Speaking at the Stavros Niarchos Foundation Cultural Centre on Wednesday, U.S. President Barack Obama once again highlighted the need for Greece’s creditors to agree to debt relief, in accordance with the advice of the International Monetary Fund (IMF), noting that the country, and especially its young people, needed to see hope and a future.
“The IMF has said that debt relief will be crucial to get Greece back to growth. They are right. It is important because if reforms here are to be sustained, people here need to see hope and they need to see progress.”
Young people, in particular, needed to know there is a future, there is education, and jobs that were worthy of their potential, he added.
“You don’t have to travel overseas, you can put roots right here in your home, in Greece, and succeed. And I am confident that if you stay the course, as hard as it has been, Greece will see brighter days,” he said in a message to the country.
The process of reform in Greece had been essential, Obama noted, since the country’s economy and debt had become unsustainable.
“In this global economy, investment and jobs flow to countries where governments are efficient, not bloated, where the rules are clear. To stay competitive, to attract investment that creates jobs, Greece had to start a reform process,” he said.
At the same time, he noted that these reforms had involved “extraordinary pain” and “tremendous sacrifices” by the Greek people, which the “world does not, perhaps, fully appreciate.”
“Part of the purpose of my visit was to highlight for the world the important steps that had been taken here in Greece,” Obama said, noting that the Greek budget was back in surplus and that Parliament had passed reforms to make the economy more competitive.
“I want to commend Prime Minister Tsipras for the very difficult reforms his government is pursuing to put the economy on a firmer footing,” the U.S. president added, promising that Greece will continue to have the full support of the United States as it continues to work to put the economy on a stronger foundation.

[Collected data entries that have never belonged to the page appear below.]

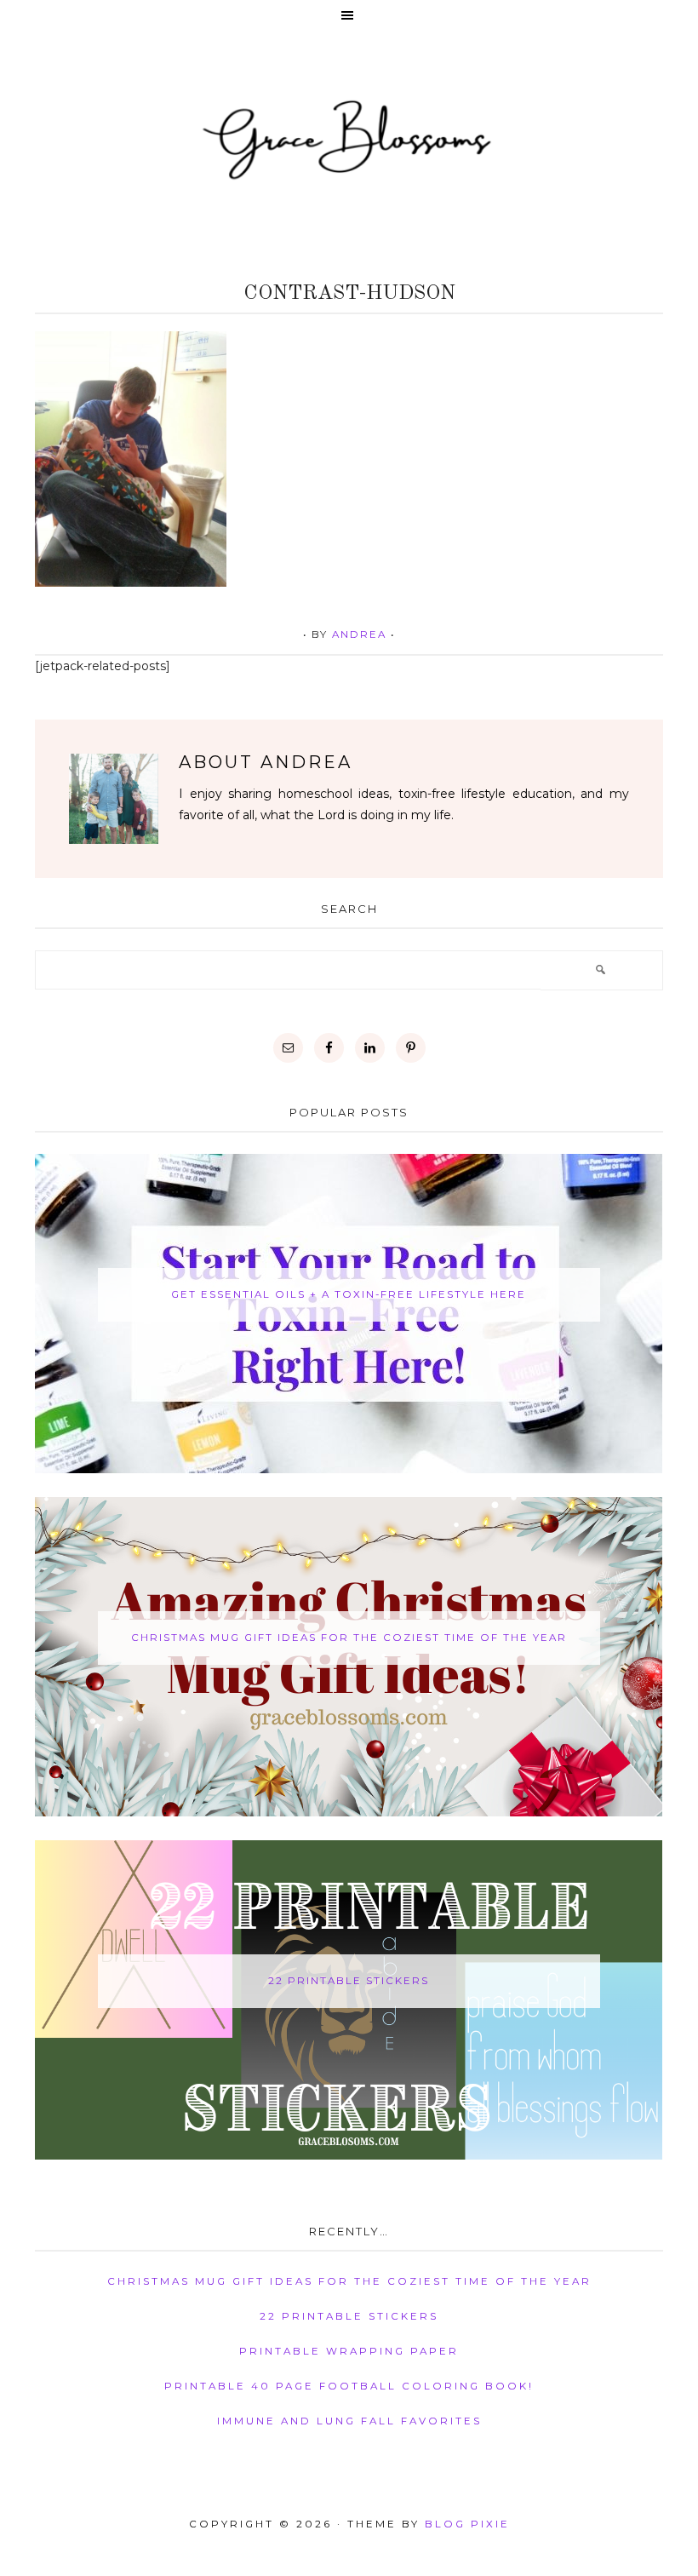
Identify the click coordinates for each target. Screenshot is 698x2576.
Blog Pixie (467, 2524)
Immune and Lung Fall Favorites (349, 2421)
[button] (349, 16)
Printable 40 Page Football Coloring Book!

“I will continue to urge creditors to take the steps needed to put Greece on a path toward sustained economic recovery,” he said.

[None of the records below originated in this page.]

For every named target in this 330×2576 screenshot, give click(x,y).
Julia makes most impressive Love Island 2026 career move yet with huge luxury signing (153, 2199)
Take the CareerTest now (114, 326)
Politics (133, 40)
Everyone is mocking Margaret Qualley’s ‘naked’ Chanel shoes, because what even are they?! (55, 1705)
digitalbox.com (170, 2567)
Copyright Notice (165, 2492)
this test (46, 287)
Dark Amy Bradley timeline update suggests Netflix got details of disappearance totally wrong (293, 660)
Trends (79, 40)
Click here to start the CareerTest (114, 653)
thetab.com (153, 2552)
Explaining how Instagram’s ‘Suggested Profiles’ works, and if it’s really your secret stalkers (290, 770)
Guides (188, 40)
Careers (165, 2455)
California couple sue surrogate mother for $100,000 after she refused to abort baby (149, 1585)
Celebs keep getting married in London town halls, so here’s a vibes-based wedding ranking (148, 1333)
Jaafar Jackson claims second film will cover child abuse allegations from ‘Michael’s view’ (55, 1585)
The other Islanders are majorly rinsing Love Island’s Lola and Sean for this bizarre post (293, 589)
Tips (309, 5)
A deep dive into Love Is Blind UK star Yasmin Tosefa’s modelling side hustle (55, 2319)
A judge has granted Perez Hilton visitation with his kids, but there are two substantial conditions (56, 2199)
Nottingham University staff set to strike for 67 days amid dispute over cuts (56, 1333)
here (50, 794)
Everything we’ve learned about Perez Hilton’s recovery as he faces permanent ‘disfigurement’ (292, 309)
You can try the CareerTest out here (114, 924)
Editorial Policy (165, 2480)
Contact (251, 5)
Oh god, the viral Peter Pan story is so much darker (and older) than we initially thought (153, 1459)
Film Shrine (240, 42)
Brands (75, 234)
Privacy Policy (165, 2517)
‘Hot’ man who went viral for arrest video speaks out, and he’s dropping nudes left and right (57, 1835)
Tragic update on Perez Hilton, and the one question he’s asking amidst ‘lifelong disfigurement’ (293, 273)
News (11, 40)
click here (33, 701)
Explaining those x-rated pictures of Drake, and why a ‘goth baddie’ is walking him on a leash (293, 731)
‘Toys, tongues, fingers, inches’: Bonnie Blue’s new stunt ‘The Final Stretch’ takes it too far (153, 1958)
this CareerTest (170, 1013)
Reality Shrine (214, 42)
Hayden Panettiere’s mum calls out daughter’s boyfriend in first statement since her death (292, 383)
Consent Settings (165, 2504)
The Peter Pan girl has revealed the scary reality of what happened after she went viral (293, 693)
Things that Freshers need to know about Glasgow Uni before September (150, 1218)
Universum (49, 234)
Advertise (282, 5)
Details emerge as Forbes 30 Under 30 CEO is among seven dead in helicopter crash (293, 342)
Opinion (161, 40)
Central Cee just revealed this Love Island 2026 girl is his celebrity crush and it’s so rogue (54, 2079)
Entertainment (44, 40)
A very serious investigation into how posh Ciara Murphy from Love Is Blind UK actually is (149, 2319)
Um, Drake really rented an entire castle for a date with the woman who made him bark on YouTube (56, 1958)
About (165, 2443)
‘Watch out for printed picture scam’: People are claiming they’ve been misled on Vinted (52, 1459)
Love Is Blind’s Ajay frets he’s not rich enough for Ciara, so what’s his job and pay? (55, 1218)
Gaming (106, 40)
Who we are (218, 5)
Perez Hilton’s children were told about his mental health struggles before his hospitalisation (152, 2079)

The rest of Obama’s speech was devoted to challenges presented to democracies by an increasingly globalised world and the fears and tensions this generated.

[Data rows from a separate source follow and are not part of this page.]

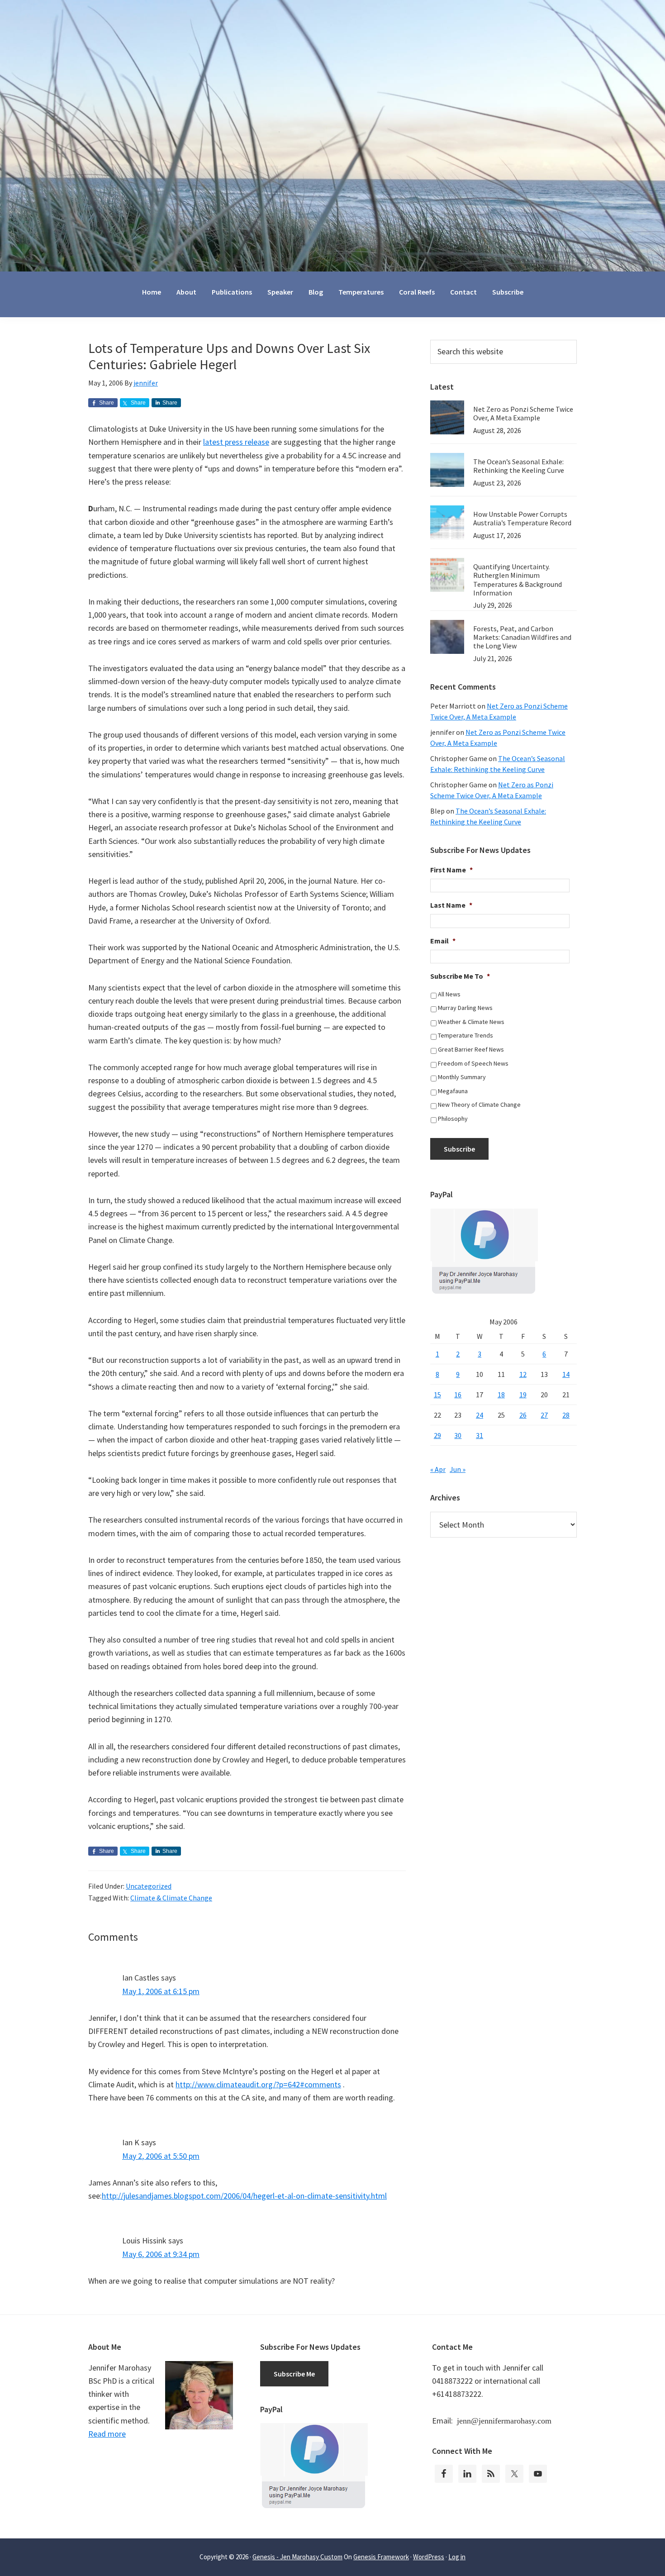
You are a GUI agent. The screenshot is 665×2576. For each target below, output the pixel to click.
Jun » (458, 1469)
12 (523, 1374)
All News (449, 994)
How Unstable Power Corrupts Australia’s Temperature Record (522, 518)
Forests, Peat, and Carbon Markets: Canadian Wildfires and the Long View (522, 637)
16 (457, 1394)
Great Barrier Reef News (471, 1049)
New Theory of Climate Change (479, 1104)
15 (437, 1394)
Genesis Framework (381, 2556)
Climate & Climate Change (171, 1897)
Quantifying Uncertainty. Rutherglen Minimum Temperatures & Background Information (517, 579)
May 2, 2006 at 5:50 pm (161, 2156)
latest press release (236, 442)
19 (523, 1394)
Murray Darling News (465, 1008)
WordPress (428, 2556)
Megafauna (453, 1091)
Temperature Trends (465, 1035)
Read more (107, 2433)
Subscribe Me (294, 2373)
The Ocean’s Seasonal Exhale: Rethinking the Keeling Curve (518, 466)
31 (479, 1435)
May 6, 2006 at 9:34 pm (161, 2254)
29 (437, 1435)
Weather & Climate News (471, 1022)
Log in (457, 2556)
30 (457, 1435)
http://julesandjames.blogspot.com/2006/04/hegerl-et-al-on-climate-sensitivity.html (244, 2195)
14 (566, 1374)
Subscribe (459, 1148)
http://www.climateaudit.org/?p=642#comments (258, 2084)
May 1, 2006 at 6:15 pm (161, 1991)
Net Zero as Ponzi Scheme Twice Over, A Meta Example (523, 413)
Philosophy (453, 1118)
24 (479, 1414)
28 (566, 1414)
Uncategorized (148, 1885)
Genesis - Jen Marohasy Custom (297, 2556)
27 (544, 1414)
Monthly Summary (462, 1077)
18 (501, 1394)
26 (523, 1414)
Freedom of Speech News (473, 1063)
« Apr (438, 1469)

“How do we ensure that our diverse, multicultural, multi-racial, multi-religious world and our diverse nations uphold both the rights of individuals and a fundamental civil adherence to a common creed that binds us together. Democracy is simplest where everybody thinks alike, looks alike, eats the same food, worships the same god.
Democracy becomes more difficult when there are people coming from a variety of backgrounds and trying to live together,” he pointed out.
In the information age, he added, the unprecedented exchange of information could also accentuate differences or seem to threaten cherished ways of life. “Faced with this new reality, where cultures clash, it is inevitable that some will seek a comfort in nationalism or tribe or ethnicity or sect,” Obama said. At the same time, widening inequality had led to “a growing suspicion or even disdain for elites and institutions that seem remote from the daily lives of ordinary people.”
The answer according to Obama were an “inclusive political and cultural strategy” and governments that were more open, more efficient and more effective in responding to the daily needs of citizens. “People have to know that they are being heard,” he emphasised, noting that this was also one of the challenges now facing Europe.
“The world needs a Europe that is strong and prosperous and democratic. But, all institutions in Europe have to ask themselves how can we make sure that people in individual countries feel that their voices are still being heard, that their identities are being affirmed, that the decisions that are being made that will have a critical impact on their lives are not so remote that they have no ability to impact them,” Obama said.
Obama also stressed the need for people to be engaged in politics. Quoting Martin Luther King’s saying “The arc of the moral universe is long but it bends toward justice,” he noted that this happened “because there will be people, generation after generation, who have the vision, the courage and the will to bend the arc of our lives in the direction of a better future.” Democracy allowed people to do just that, he said.
“In every corner of the world I have met people who in their daily lives demonstrate that, despite differences of race or religion or creed or colour we have the capacity to see each other in ourselves. Like the woman here in Greece who said, of the refugees arriving on these shores, “we live under the same sun, we fall in love under the same moon, we are all human. We have to help these people.” Women like that give me hope,” he said.
“In all of our communities, in all of our countries, I believe there is more of what Greeks call ‘philotimo’. Love and respect and kindness for family and community and country and a sense that we are all in this together, with obligations to each other. ‘Philotimo’: I see it every day and that gives me hope,” he added.